Go through the data below and copy each line where the word "note" occurs.
*** Begin section ***
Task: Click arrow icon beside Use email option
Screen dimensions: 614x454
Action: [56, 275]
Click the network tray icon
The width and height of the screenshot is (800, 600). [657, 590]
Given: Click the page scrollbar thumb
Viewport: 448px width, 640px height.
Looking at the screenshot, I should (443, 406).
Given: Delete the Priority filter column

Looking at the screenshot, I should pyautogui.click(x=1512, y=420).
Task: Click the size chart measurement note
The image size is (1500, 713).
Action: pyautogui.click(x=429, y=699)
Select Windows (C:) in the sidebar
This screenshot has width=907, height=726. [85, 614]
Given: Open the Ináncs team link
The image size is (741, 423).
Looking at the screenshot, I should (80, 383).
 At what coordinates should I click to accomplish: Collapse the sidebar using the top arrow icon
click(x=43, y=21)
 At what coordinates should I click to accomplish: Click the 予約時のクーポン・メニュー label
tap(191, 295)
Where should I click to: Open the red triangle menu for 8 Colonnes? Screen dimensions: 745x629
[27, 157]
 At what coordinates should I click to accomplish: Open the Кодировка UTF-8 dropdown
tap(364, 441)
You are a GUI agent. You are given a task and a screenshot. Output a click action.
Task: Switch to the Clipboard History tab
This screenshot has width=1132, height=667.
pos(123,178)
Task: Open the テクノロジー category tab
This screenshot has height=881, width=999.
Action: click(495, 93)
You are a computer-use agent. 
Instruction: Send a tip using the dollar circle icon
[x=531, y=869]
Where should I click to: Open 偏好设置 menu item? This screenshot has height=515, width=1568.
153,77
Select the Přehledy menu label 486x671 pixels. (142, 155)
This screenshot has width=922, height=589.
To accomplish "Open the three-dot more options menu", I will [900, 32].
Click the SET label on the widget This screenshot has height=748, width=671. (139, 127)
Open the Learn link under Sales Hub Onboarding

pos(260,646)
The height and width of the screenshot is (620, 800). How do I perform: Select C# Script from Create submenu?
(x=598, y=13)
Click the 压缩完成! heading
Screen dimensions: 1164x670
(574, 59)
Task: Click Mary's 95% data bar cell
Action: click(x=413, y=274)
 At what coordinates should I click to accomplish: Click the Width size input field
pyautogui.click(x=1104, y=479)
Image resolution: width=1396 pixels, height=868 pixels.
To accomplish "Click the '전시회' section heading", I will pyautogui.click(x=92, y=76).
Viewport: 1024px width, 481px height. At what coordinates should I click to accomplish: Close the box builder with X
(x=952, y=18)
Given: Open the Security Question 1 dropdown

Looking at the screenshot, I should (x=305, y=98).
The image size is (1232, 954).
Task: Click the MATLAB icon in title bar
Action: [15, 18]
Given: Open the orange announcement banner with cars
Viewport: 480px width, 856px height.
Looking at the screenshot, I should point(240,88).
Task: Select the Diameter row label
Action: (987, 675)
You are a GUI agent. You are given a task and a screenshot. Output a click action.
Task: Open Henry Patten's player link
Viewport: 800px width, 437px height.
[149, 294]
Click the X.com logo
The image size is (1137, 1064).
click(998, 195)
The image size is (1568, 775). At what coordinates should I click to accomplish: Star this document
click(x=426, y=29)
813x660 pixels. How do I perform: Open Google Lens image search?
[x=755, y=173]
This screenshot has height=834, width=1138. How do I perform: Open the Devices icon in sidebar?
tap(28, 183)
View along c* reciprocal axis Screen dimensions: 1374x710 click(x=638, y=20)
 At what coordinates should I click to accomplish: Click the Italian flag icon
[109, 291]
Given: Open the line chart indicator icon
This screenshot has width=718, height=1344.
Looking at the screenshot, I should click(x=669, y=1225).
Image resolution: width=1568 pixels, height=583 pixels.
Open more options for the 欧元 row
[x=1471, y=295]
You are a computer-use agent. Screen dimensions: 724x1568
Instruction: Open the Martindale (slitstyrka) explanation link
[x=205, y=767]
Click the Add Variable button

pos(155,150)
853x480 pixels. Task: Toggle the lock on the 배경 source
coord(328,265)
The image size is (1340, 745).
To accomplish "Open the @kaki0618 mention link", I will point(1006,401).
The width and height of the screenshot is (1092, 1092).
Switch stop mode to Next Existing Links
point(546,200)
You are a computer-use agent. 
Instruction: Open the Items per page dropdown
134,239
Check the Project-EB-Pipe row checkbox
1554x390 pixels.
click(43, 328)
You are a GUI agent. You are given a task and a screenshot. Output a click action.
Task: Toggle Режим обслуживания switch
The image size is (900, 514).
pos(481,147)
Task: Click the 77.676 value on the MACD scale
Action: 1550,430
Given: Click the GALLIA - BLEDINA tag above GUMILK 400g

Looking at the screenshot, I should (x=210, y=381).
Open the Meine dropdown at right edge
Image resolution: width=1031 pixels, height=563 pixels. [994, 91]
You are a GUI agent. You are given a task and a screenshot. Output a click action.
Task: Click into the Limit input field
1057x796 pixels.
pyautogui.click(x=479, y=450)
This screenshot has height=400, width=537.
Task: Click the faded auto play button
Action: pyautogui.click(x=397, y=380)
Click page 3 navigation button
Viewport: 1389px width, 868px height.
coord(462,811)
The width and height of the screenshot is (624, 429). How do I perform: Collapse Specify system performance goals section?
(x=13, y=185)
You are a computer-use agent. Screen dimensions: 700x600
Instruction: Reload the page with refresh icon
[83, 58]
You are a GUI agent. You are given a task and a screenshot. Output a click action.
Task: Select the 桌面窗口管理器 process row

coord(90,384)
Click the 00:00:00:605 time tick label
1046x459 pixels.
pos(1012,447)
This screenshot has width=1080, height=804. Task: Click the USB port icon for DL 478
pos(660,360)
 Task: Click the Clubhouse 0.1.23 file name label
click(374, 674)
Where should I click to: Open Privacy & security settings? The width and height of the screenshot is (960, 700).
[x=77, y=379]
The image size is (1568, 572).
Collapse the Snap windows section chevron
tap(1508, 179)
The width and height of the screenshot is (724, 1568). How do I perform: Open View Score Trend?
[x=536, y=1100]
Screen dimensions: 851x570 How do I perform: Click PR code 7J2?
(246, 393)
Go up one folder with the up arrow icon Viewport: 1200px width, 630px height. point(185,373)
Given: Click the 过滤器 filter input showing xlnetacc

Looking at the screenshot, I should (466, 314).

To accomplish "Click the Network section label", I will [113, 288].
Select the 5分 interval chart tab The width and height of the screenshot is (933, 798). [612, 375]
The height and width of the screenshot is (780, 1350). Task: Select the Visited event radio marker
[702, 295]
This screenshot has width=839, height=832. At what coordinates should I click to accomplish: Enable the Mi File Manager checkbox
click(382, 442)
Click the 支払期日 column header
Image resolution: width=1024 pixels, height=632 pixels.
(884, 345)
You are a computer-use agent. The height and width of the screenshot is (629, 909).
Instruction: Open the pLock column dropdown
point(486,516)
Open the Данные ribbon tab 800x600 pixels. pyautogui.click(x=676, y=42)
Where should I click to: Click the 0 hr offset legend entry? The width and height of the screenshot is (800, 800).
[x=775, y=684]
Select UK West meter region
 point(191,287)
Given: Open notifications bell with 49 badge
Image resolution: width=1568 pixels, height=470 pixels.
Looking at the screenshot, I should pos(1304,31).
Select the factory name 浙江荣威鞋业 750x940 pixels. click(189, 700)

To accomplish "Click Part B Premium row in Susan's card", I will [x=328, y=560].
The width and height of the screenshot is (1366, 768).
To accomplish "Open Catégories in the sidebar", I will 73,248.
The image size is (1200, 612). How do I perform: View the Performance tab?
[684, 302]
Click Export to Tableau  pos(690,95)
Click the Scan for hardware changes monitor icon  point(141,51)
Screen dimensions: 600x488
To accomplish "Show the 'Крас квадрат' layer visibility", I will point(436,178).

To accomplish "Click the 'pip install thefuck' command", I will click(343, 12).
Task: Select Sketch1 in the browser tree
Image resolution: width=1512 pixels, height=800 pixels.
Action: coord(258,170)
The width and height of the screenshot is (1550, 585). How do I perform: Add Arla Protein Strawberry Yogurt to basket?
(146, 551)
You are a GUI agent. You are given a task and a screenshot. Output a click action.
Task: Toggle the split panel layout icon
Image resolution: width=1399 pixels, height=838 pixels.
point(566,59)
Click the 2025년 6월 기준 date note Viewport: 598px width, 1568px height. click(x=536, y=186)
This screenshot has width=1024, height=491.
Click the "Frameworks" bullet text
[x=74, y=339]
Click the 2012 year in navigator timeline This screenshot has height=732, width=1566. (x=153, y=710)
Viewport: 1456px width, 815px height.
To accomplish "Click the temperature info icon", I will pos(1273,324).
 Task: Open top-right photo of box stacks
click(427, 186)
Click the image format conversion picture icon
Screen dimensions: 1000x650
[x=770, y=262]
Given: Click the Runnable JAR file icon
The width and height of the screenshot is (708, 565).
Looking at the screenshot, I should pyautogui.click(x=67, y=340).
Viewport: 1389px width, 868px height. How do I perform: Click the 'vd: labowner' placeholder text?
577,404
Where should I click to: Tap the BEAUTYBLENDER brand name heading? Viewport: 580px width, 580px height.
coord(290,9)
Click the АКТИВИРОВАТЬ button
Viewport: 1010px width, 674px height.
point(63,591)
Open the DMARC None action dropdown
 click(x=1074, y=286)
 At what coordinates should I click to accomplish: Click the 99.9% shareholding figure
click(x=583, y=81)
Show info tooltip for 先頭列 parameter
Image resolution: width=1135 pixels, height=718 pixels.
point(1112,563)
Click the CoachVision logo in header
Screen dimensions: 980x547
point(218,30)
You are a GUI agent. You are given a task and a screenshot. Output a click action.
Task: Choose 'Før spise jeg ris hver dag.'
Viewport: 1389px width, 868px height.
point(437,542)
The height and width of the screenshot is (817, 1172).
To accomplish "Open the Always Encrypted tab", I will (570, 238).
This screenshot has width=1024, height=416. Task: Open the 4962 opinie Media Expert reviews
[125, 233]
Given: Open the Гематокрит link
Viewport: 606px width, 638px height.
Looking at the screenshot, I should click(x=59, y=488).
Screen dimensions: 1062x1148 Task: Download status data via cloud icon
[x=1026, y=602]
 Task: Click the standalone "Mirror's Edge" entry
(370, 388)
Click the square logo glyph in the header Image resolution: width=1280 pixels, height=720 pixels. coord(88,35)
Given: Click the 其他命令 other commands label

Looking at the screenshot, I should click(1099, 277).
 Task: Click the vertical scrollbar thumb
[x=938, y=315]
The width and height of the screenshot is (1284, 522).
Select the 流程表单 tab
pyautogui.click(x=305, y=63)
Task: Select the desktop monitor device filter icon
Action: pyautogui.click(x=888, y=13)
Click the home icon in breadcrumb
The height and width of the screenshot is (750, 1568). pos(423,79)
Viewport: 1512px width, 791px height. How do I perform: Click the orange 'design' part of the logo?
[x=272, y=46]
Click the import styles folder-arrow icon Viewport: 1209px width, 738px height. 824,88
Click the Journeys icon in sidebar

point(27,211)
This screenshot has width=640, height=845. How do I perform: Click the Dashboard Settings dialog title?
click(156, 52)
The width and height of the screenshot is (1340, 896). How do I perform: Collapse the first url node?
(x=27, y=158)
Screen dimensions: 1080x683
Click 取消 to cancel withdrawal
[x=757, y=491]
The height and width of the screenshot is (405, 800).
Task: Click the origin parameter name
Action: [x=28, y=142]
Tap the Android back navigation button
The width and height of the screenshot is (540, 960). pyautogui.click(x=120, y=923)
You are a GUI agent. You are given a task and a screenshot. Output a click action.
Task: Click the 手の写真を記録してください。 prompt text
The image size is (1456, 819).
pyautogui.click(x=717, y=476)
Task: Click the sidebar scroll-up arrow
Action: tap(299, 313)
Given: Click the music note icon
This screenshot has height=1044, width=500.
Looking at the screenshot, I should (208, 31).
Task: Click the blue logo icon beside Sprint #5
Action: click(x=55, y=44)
*** End section ***
Result below
Task: Click the size chart measurement note
Click the 2025년 6월 기준 date note Viewport: 598px width, 1568px height. click(x=536, y=186)
Given: Click the music note icon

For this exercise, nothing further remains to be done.